4.2. Strengths and Limitations
Strengths of the study include the following. The data used in this study were obtained from the National Growth Survey on Preschool Children. This survey applies random sampling of districts across Japan to minimize potential biases in the pediatric population, thereby providing highly representative data. Additionally, the growth curves were constructed exclusively from healthy participants, defined as singleton, term-born children, with exclusion of those presenting any underlying conditions that could affect growth.
This study has several limitations that should be acknowledged. First, because the growth curves were derived from cross-sectional data, evaluating individual longitudinal variations in growth trajectories was not possible. Second, infants born small-for-gestational age were excluded, although such children may follow distinct growth patterns characterized by catch-up growth. As a result of excluding small-for-gestational-age and large-for-gestational-age infants, the generalizability of our findings is limited to healthy, term appropriate-for-gestational-age children. Therefore, dedicated analyses are needed for populations with perinatal growth restriction or overgrowth.
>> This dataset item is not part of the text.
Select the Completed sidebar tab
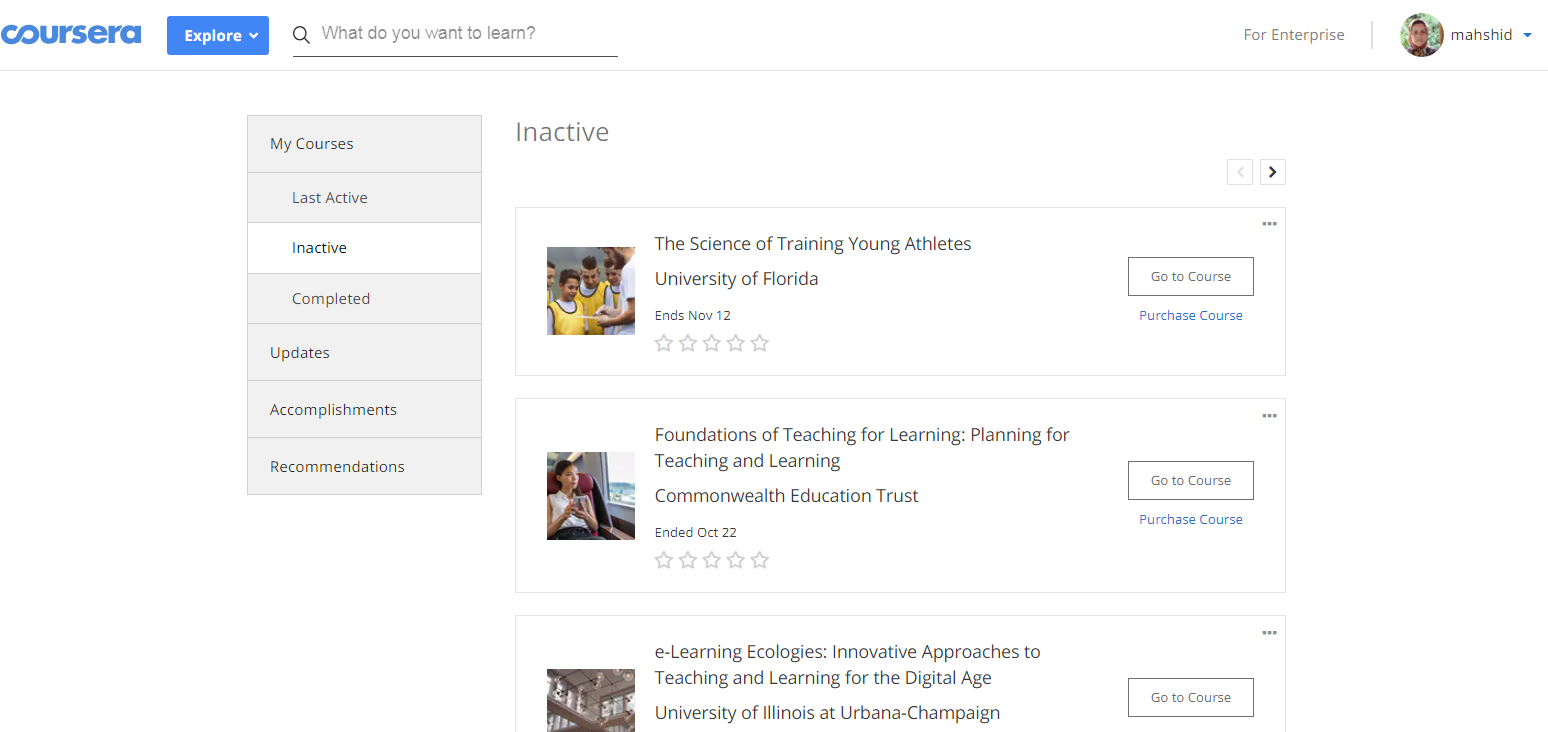This screenshot has height=732, width=1548. point(331,299)
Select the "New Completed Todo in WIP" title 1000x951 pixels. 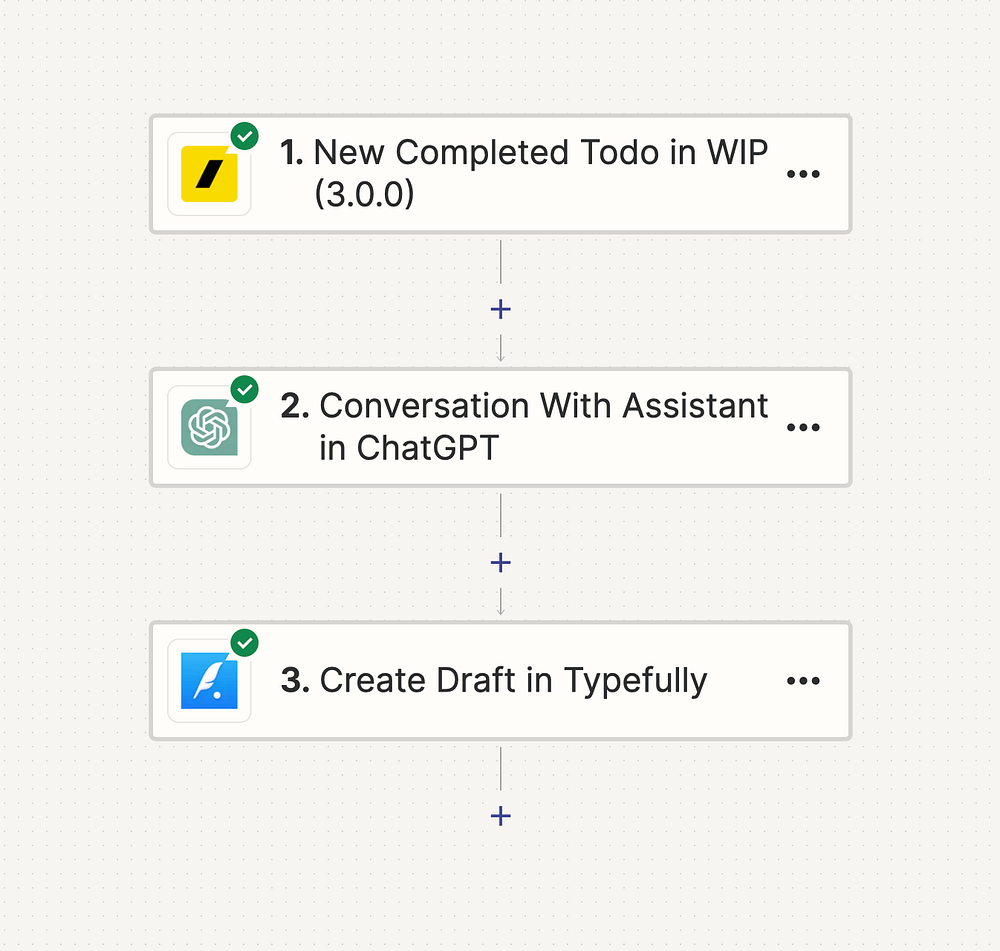[540, 153]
Third, the number of exclusively formula-fed infants was relatively small, and therefore, children whose formula feeding duration was more than twice that of breastfeeding were classified into the formula-fed group. This approach may have underestimated the effects of formula feeding. However, during the first 12 months of life, when the influence of milk is considered to be greatest, children who were more frequently formula-fed tended to be taller, suggesting that any potential underestimation was unlikely to be substantial. Fourth, infants categorized as breastfed may not have fully satisfied the WHO criteria for exclusive breastfeeding. Finally, slight differences were observed in maternal age and birth size between the groups, and detailed information on maternal lifestyle or socioeconomic status was not available. As a result, unmeasured baseline characteristics may have influenced feeding practices and growth outcomes. Endocrine markers, dietary macronutrient information (including protein), and body composition measurements were not collected. Therefore, mechanistic explanations and inferences regarding the risk of later obesity are beyond the scope of this study.
Despite these limitations, the large sample size and use of nationally representative data strengthen the validity of our findings and provide meaningful insights into growth patterns according to the feeding type in Japan. In this nationwide cross-sectional survey, we found that the differences in height and weight observed during infancy, depending on the method of nutritional intake, were similar between the feeding groups by the time of preschool age. In contrast, the pattern of head circumference was equivalent between the groups at all ages. These findings provide evidence that breastfeeding is compatible with appropriate growth. Our findings suggest that clinicians should support the recommendation that additional formula feeding is not advised for healthy infants. Additionally, we recommend that policymakers support breastfeeding and regular physical measurements for monitoring, which facilitate the reduction in unnecessary formula milk feeding, contributing to improved communication within the family. Furthermore, our findings indicate that caregivers need to be aware that the smaller physique observed in infants fed breast milk than in those fed a formula is common and generally not an issue to be concerned about because it usually has limited clinical significance.
Future research is necessary to investigate mechanistic hypotheses, such as the relationships between body composition, major nutrient intake, and growth patterns, in longitudinal cohorts from infancy to school age, as well as the association between future obesity and endocrine markers.